失敗が発生したとき何が起きているか関心のある人に、 なぜ回復不可能なのかも含めて説明します。NFS は通常 (より小さいサイズへ分割されるかもしれませんが) 8 K の ブロック サイズで動作します。 イーサネットのパケットサイズは最大 1500 バイト程度なので、 上位階層のコードにとっては 1 つのユニットであって、 NFS ブロック は複数のイーサネットパケットに分割されるものの、 上位階層のコードにとっては 1 つのユニットであって、 ユニットとして受信され、組み立て直され、 肯定応答 (ACK) されなければなりません。 高性能のワークステーションは次々に NFS ユニットを構成するパケットを、 標準の許す限り間隔を詰めて次々に送り出すことができます。 小さく、容量の低いカードでは、 同じユニットの前のパケットがホストに転送される前に、 後のパケットがそれを踏みつぶしてしまいます。 このため全体としてのユニットは、再構成も肯定応答もできません。 その結果、 ワークステーションはタイムアウトして再送を試みますが、 8 K のユニット全体を再送しようとするので、 このプロセスは際限無く繰り返されてしまいます。

ユニットサイズをイーサネットのパケットサイズの 制限以下に抑えることにより、 受信した完全なイーサネットパケットについて個々に肯定応答を返せることが保証されるので、 デッドロック状態を避けられるようになります。

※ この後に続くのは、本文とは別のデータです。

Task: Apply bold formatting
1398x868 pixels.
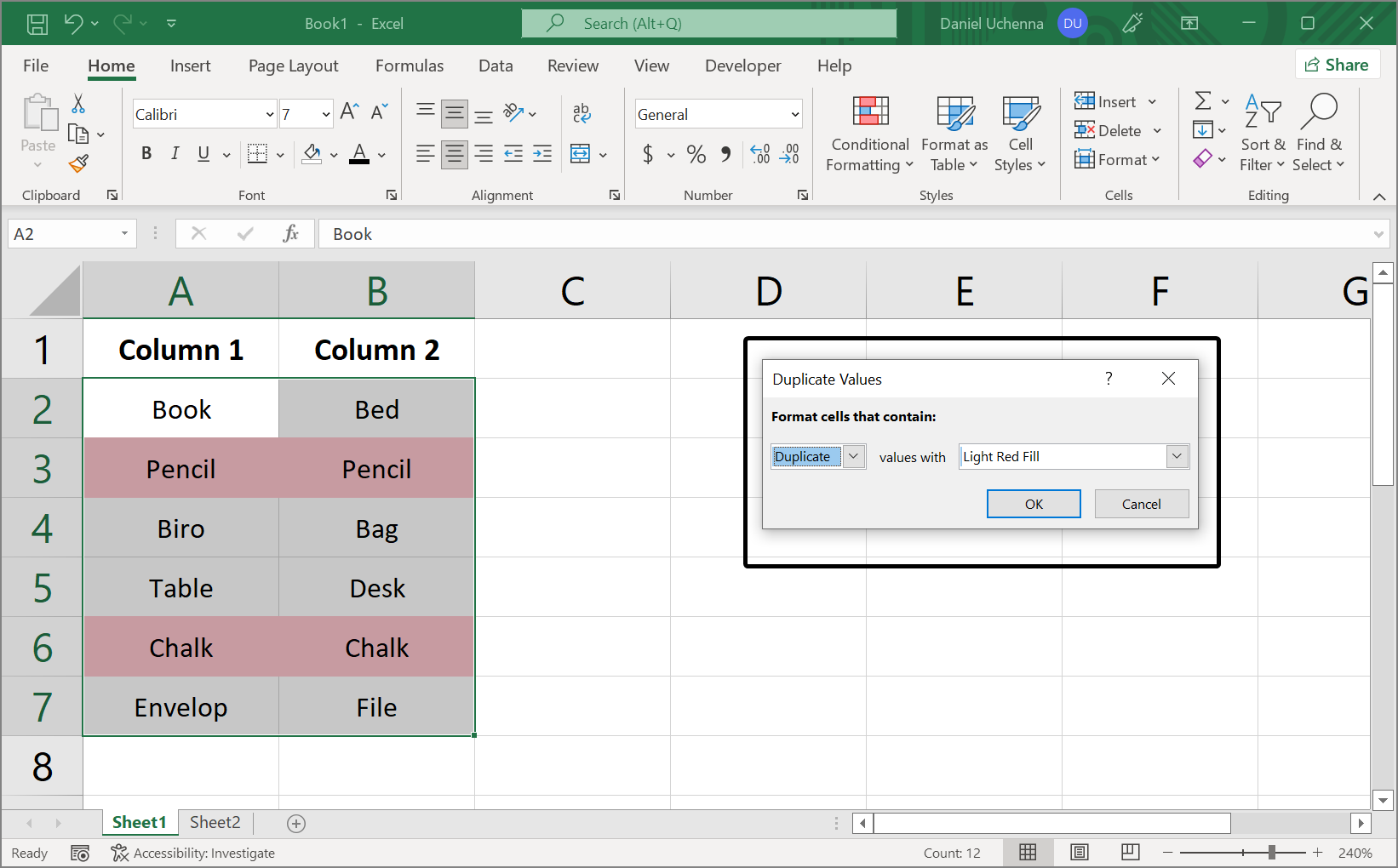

それでも、高性能なワークステーションが力任せに次々と PC システムにデータを送ったときには踏みつぶしが起きるかもしれません。 しかし、高性能のカードを使っていれば、NFS ユニット で必ずそのような踏みつぶしが起きるとは限りません。 踏みつぶしが起きたら、影響を受けたユニットは再送されて、 受信され、組み立てられ、肯定応答される十分な見込みがあります。